Hence, the input value n represented by I becomes:

$$ \begin{aligned} n=\sum_{t=0}^{w-1}{I_{t}2^{t}}=\sum_{k=0}^{m-1}{\sum_{t=SL(k)}^{SL(k)+L(k)-1}{I_{t}2^{t}}}=\\ \sum_{k=0}^{m-1}{\sum_{t=0}^{L(k)-1}{I_{t+SL(k)}2^{t+SL(k)}}}=\\ \sum_{k=0}^{m-1}{\sum_{t=0}^{L(k)-1}{A(k)_{t}2^{t+SL(k)}}}=\\ \sum_{k=0}^{m-1}{(\sum_{t=0}^{L(k)-1}{A(k)_{t}2^{t})2^{SL(k)}}}=\sum_{k=0}^{m-1}{n_{k}2^{SL(k)}} \end{aligned} $$

(8)

and therefore the angle whose sine and cosine must be computed by the tree generator can be written as:

$$ n\phi=\sum_{k=0}^{m-1}{n_{k}2^{SL(k)}\phi}=\sum_{k=0}^{m-1}{n_{k}\phi_{k}} $$

(9)

Hence, the angle nϕ is the sum of the subangles n_kϕ_k, or, alternatively, the complex e^nϕi is the product $e^{n_{0}\phi _{0} i}e^{n_{1}\phi _{1} i} \ldots e^{n_{m-1}\phi _{m-1} i}\phantom {\dot {i}\!}$. Again, since the sine and cosine of the subangles are provided by the leaves, the sine and cosine of nϕ can be computed with complex multiplications. Taking this into account, the structure of the generator described in [16] becomes a directed rooted binary tree with m leaves. Each vertex corresponds to a component whose output is a complex of unitary module. Each internal vertex has exactly two children and corresponds to a complex multiplier that computes the product of the outputs of the components associated to these children. The components corresponding to the m leaves are the m subgenerators and provide the complex values $e^{n_{k}\phi _{k} i}\phantom {\dot {i}\!}$. The output of the tree generator is the output of the component corresponding to the root vertex. Hereinafter, the height of the tree will be denoted as h. The following recommendations may improve the efficiency of the design:

It is desirable to minimize the height of the tree h in order to reduce latency and rounding errors. This is achieved if the structure of the generator is a complete binary tree.
If each leaf is implemented with an LUT, the total number of entries is minimum when the width of the inputs of those LUTs differ by no more than 1. To this end, let q be the quotient obtained by dividing w by m, and let r be the remainder. A total of r LUTs must have inputs of width q+1. The other LUTs must have inputs of width q.
If the above recommendation is followed, then the total number of entries decreases when m increases. For a fixed height h, the maximum possible value of m is 2^h, and therefore, the total number of entries can be minimized by using 2^h leaves.
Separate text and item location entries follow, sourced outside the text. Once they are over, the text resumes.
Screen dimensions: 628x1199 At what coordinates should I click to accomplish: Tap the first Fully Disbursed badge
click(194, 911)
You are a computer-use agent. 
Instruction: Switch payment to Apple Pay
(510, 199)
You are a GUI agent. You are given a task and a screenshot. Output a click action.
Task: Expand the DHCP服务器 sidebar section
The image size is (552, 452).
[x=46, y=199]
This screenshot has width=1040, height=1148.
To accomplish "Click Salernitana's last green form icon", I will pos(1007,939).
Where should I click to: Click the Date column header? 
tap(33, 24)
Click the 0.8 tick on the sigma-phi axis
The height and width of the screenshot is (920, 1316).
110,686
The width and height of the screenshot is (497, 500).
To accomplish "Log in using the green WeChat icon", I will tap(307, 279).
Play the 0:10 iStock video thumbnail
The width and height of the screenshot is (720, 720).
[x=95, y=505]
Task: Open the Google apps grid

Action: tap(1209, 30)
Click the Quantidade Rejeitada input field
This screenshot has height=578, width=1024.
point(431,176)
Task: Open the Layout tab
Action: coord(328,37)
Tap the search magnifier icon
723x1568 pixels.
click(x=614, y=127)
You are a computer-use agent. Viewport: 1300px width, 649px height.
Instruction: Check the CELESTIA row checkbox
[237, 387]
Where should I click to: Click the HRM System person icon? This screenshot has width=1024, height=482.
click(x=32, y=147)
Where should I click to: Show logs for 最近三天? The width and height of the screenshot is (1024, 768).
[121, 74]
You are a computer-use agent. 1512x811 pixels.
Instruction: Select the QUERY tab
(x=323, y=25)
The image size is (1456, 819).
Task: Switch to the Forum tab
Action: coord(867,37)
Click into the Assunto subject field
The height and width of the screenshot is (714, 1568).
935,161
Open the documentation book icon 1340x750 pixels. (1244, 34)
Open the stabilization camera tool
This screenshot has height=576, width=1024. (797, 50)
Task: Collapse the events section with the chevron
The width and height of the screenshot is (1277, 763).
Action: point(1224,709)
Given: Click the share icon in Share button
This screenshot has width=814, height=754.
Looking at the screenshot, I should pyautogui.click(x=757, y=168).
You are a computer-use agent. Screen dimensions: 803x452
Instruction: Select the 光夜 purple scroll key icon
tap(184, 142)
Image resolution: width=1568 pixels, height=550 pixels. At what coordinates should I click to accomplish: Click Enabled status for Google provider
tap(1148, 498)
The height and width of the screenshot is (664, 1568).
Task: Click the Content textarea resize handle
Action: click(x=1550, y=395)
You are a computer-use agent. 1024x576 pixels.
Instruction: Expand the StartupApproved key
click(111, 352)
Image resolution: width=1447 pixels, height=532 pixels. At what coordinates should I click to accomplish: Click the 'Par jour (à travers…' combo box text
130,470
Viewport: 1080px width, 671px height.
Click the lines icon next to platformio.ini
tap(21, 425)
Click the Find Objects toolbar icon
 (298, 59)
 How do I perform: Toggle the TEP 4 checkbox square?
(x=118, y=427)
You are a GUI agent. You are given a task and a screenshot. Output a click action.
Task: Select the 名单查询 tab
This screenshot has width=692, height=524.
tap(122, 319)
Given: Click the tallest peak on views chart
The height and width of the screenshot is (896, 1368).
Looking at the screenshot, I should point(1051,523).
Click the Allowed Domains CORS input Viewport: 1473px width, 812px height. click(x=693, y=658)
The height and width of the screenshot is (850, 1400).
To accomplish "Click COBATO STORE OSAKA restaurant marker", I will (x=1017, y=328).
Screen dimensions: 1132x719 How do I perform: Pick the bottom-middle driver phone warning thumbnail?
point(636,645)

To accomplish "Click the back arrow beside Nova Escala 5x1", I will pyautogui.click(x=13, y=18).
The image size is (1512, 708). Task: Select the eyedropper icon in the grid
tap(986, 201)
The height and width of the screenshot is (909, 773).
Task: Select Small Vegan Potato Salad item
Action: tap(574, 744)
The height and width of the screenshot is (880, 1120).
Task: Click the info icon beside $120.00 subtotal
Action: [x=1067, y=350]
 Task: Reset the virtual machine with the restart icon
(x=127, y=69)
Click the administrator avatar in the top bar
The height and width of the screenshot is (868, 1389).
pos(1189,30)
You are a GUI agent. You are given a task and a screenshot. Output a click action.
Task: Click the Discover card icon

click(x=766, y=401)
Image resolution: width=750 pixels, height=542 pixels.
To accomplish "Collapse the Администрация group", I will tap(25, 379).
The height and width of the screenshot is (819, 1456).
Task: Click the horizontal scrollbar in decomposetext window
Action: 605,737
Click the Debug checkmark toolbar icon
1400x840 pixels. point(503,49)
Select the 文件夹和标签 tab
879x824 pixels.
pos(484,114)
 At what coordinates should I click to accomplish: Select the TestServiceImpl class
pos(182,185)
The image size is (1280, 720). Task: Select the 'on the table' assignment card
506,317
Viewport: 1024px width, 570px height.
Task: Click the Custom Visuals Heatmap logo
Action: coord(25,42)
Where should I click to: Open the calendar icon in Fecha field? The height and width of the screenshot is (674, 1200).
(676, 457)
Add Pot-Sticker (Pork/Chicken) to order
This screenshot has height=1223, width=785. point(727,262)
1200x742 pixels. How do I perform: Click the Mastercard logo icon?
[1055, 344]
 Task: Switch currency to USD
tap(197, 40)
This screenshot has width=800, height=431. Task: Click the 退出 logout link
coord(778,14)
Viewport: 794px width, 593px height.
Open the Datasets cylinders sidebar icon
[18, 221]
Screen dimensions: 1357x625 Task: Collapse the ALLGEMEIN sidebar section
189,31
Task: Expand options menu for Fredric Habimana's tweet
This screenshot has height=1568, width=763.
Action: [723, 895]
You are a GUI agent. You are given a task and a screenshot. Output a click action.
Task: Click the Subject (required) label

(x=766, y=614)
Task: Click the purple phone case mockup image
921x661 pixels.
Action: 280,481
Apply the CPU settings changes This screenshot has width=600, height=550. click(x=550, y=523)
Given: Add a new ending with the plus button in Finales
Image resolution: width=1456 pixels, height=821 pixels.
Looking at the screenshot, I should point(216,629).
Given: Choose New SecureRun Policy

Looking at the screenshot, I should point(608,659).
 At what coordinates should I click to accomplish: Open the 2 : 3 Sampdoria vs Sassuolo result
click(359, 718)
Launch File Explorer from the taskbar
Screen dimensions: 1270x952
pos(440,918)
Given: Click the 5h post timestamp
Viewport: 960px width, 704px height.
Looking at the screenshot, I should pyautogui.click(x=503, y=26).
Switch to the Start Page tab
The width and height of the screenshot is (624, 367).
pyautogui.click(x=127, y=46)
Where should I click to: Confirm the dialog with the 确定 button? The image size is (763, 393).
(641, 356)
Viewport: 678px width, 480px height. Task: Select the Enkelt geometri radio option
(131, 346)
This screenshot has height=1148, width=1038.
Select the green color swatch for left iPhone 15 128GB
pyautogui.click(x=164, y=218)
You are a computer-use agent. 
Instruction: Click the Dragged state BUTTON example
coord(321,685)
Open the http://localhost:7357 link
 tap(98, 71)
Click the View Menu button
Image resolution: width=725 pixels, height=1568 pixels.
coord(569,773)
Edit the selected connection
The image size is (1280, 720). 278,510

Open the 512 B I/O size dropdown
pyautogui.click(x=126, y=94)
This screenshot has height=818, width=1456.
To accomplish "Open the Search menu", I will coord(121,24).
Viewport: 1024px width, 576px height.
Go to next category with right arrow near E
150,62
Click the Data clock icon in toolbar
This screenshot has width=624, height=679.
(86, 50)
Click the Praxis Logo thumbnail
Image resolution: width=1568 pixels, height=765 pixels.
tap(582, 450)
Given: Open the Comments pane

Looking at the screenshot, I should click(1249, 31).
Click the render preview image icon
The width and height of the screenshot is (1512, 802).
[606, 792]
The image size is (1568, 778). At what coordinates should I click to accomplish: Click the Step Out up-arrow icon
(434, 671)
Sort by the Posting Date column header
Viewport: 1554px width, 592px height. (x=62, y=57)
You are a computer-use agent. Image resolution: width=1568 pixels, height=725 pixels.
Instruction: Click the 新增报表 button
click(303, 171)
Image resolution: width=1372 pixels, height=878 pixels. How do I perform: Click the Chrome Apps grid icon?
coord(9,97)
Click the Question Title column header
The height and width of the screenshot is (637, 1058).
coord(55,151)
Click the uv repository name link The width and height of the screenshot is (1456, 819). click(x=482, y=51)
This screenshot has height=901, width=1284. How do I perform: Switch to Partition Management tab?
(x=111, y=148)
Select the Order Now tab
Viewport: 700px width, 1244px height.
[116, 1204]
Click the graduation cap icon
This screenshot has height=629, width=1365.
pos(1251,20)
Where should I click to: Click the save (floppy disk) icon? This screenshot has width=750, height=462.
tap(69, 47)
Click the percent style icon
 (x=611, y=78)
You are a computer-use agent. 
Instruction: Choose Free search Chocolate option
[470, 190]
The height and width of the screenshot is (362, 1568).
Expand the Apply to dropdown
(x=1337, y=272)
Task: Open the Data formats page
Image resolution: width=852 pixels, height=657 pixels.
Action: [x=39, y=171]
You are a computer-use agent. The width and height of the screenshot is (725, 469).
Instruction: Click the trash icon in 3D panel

In order to ascertain the power of this approach, suppose we use a complete binary tree with height h=⌊log₂(w)⌋. In this case, the number of subgenerators m would be no greater than w, and each subgenerator would have no more than 2 input lines. If each subgenerator is implemented with an LUT, then an upper bound on the total number of entries is 4w, that is, the total number of entries grows logarithmically with the size of the input space of the tree generator. Hence, the implementation of a sine/cosine generator with an input space as large as that required by the arithmetic unit mentioned in Section 1 is feasible with a tree generator. Note that a tree generator can be combined with the argument reduction mentioned in Section 2. For example, in [1], argument reduction is first applied, and hence, only a subgenerator with an input space of roughly 1/8 of the original size is required. That subgenerator is then implemented with a tree generator of height h=1.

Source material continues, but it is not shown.